Заведение, куда привезли Романа Авдеевича, было дорогое и фешенебельное. Посетителей немного, каждый располагался в мягком кресле. Всего рядов десять. Полутемно. Стойка бара, за стойкой полуголая барменша, воздух пряный, пахнет вином и пороком. Сцена маленькая, уютная, задрапированная. На сцене представление идет. Обычное для таких подвальчиков: мужчина и женщина раздеваются, готовясь к любовному поединку. Затем на широкой постели начинается показательная схватка, со всеми приемами, каждый демонстрировал свою технику. Музыка, охи, зубовный скрежет. Бегущий свет вроде и усиливает, вроде и дразнит, мешая уловить самое этакое. За натуральным актом последовали вариации, то двое мужиков, то две красотки наслаждались, то появлялся треугольник — две девицы терзали одного парня.

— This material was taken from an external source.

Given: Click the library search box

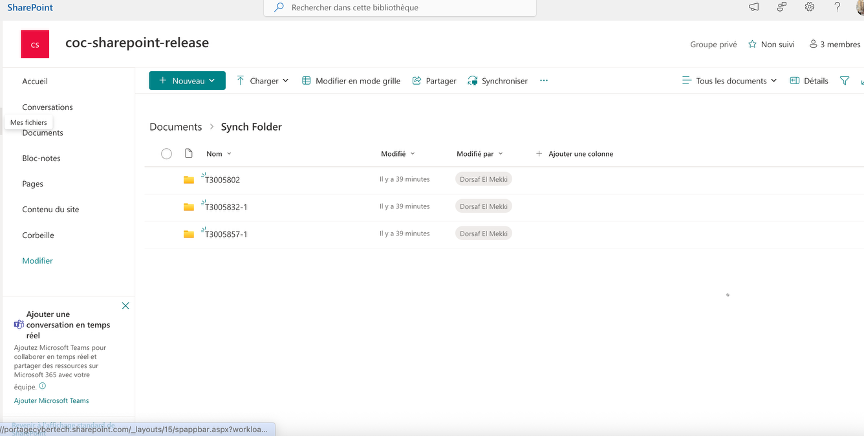Looking at the screenshot, I should pyautogui.click(x=400, y=7).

Роман Авдеевич возбудился, при этом негодовал и поносил, и сравнивал наше общество, которое никогда не позволит подобного срама. Уйти, однако, отказывался. Он вертелся, вскакивал и все требовал, чтобы ему переводили. А что, собственно, было переводить? Чего тут непонятного? Измучил и переводчика, и провожатых французов. Это тоже сыграло свою роль. Катастрофа разразилась во время номера со знаменитой мадам Жюли. Она славилась своей находчивостью, репликами, умением вращать грудями, поднимать их кверху, как спаренные зенитные пулеметы, или наставлять на зрителей. Все ее семьдесят килограмм были распределены наиболее аппетитным образом.
Дальнейшие события излагаются на основе очерка в одной из бульварных газет, которая не постеснялась бы исказить факты, но была и другая статья в эмигрантском листке, где другой журналист позволил себе исказить факты точно таким же образом. Пользуясь этими двумя искажениями, автор примерно восстановил ход событий.
В этот вечер Жюли изображала любопытную простушку. Она как бы впервые увидела столько мужчин, к тому же респектабельных, и никак не могла сообразить, чего ради собрались здесь. Сверкая белыми зубами, она обращалась к залу с вопросами, ей отвечали со смехом, чтобы развлечь гостей, она спела им несколько куплетов, но ведь не за этим же они сюда явились. Спрыгнув со сцены, она пошла по рядам, расспрашивая, удивляясь. На ней была коротенькая юбка, высокие сапожки и больше ничего. "Бронзовое тело Жюли на фоне алых кресел соблазнительно блестело. Ее звонко шлепали по заду, пощипывали, гладили". Описания эмигранта были красочнее, и доброхоты, перечитав его очерк, послали в Москву, откуда он пошел распространяться. Итак, напевая и переговариваясь, садясь на колени, поигрывая своими прелестями, она не переставала выяснять, неужели всего этого у них нет дома? Роман Авдеевич восхищенно вскрикивал. "Ну стерва, ну дает!" — аплодировал и не чувствовал опасности.